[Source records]

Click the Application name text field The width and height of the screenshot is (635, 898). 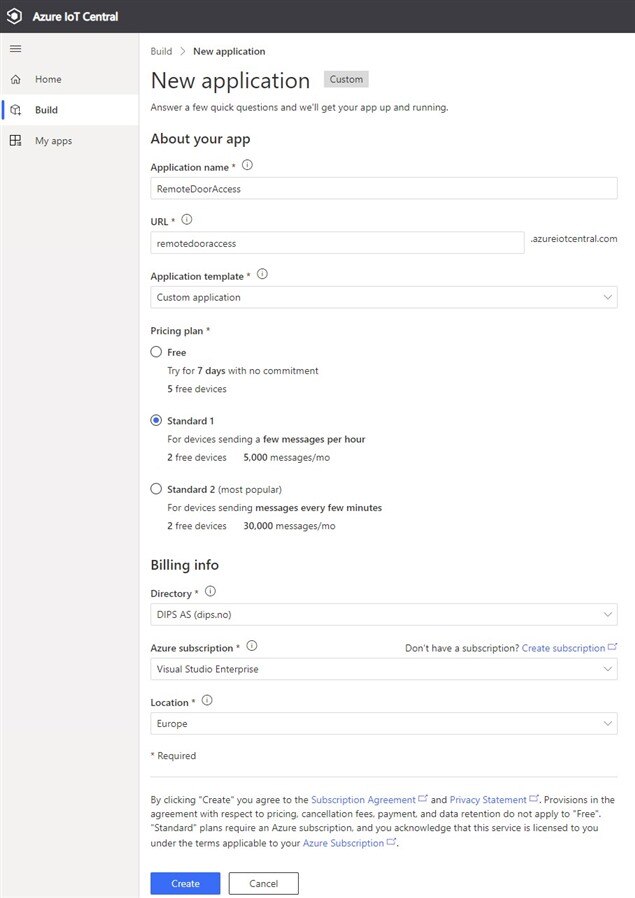point(384,188)
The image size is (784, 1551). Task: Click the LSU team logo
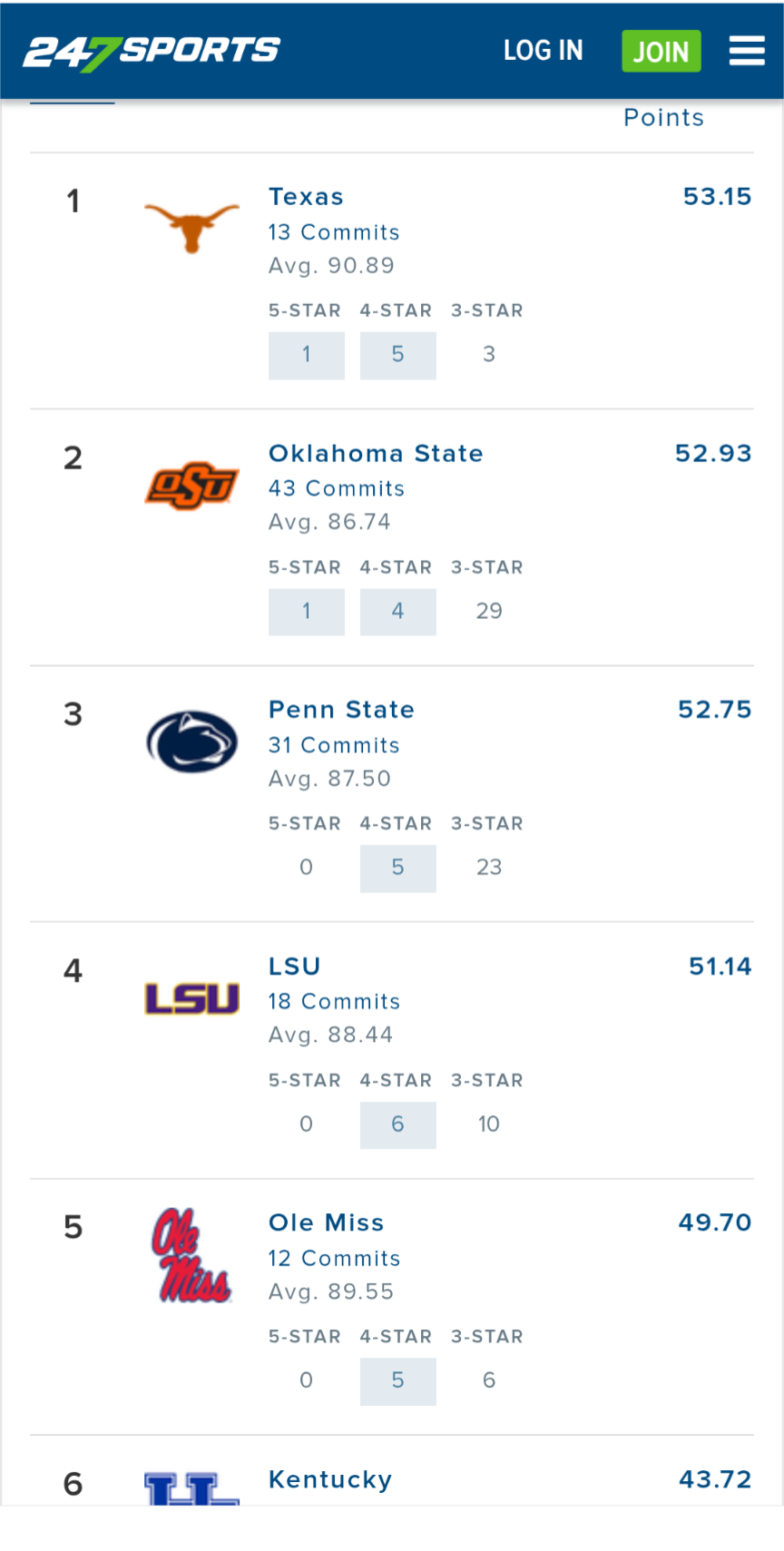click(191, 998)
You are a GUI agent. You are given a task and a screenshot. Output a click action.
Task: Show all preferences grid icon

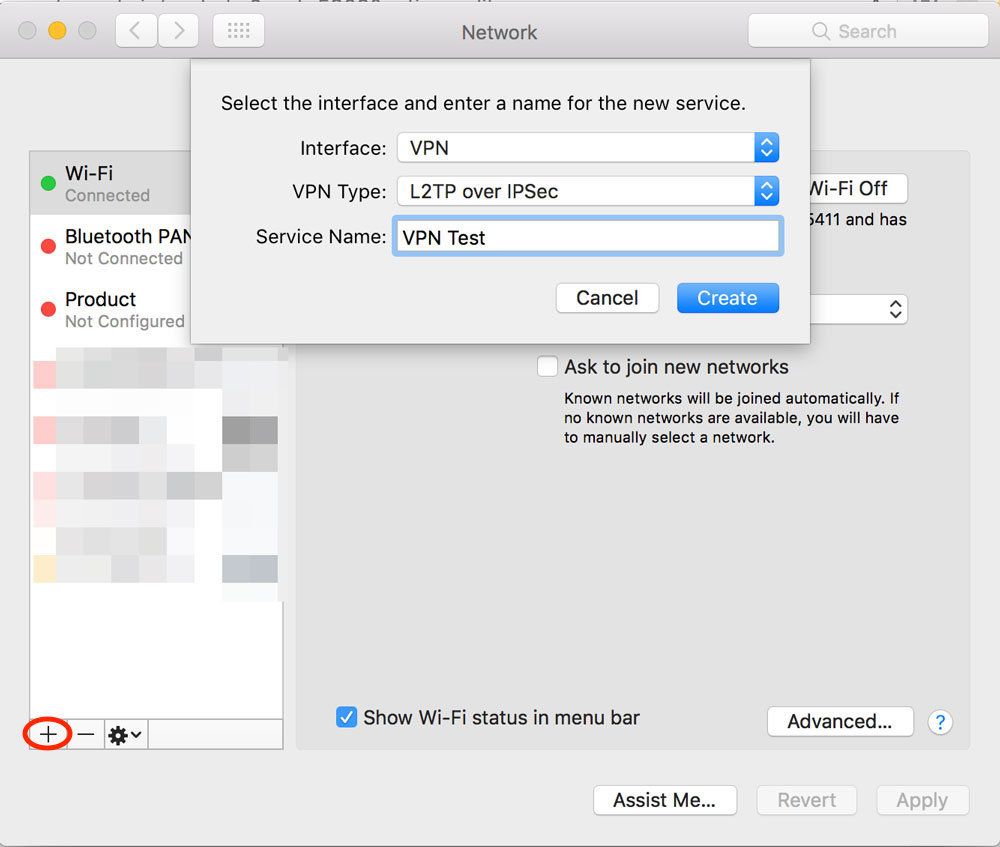tap(238, 31)
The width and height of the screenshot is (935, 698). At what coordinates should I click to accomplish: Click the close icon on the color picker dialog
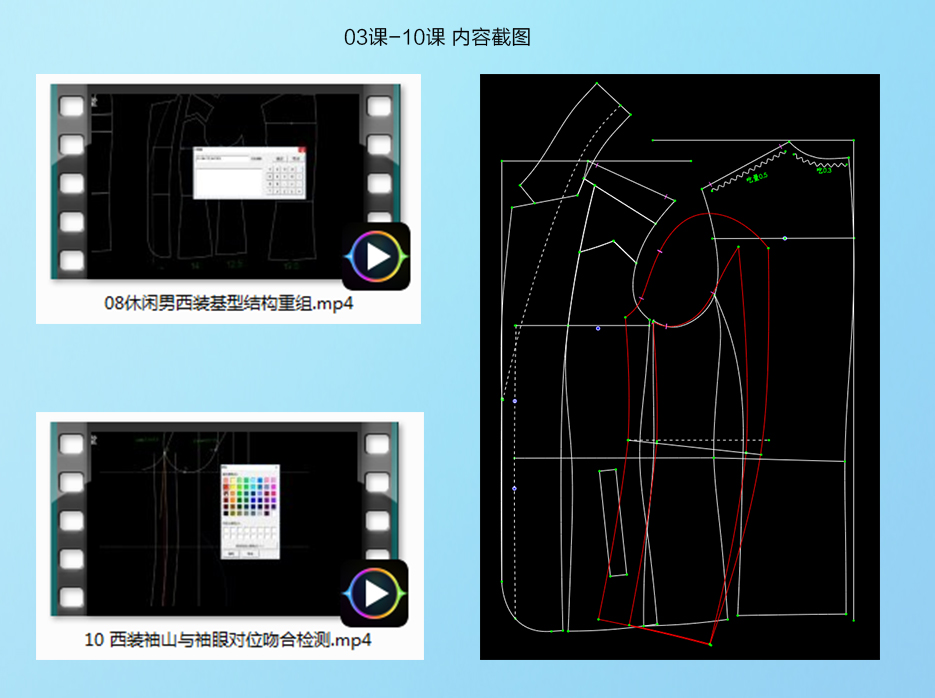click(x=276, y=467)
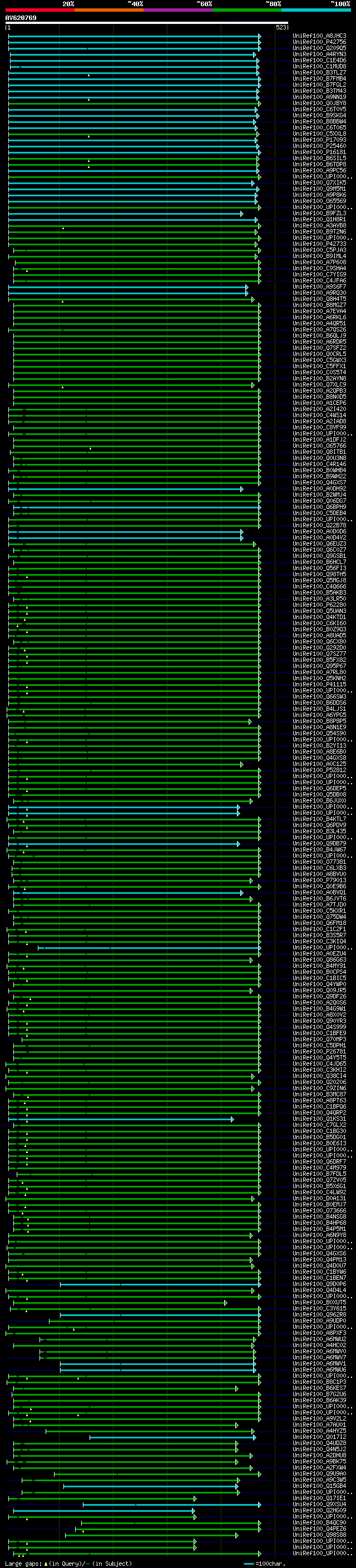The height and width of the screenshot is (1568, 356).
Task: Click the yellow large-gaps triangle in the legend
Action: pos(46,1563)
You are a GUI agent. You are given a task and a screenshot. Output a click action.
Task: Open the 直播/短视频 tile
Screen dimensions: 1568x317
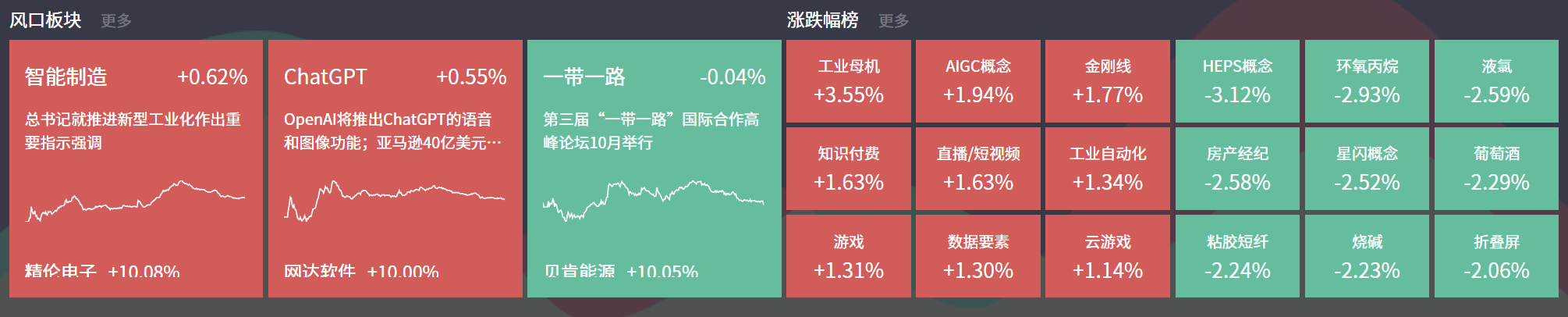coord(977,169)
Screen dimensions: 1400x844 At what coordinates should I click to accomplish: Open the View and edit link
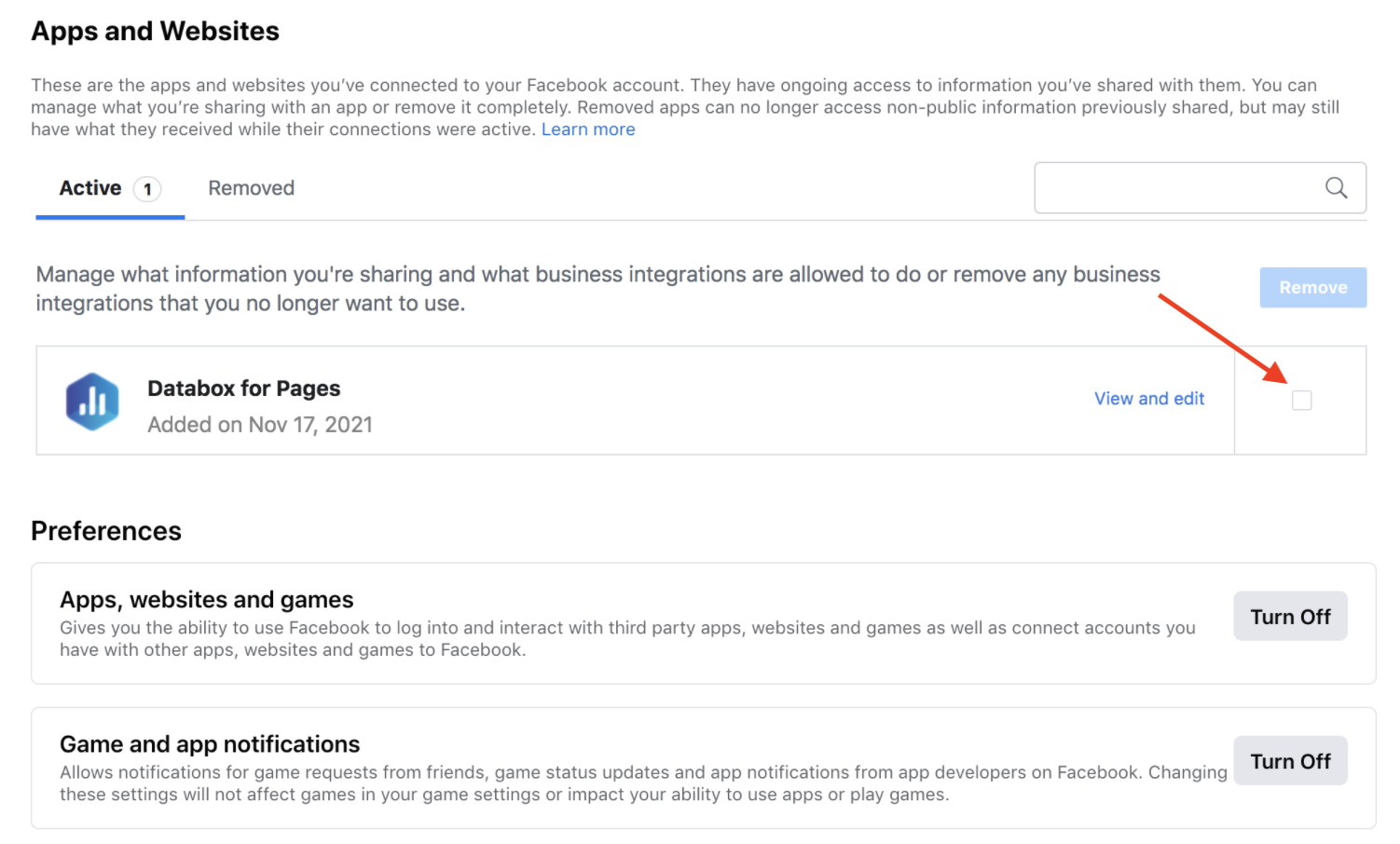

WHAT THE TASK REQUIRES — Exactly the lines from the line containing "The width and height of the screenshot is (935, 698)." to the end of the records need to be copied, both ends included, with pictures left out.

EXERCISE OUTPUT —
The width and height of the screenshot is (935, 698). At what coordinates should I click to accomplish: Click the close icon on the color picker dialog
click(x=276, y=467)
The height and width of the screenshot is (1568, 356).
Task: Click the yellow large-gaps triangle in the legend
Action: pos(46,1563)
You are a GUI agent. You are given a task and a screenshot. Output a click action.
Task: Open the 直播/短视频 tile
Screen dimensions: 1568x317
coord(977,169)
Screen dimensions: 1400x844 At what coordinates should I click to accomplish: Open the View and edit link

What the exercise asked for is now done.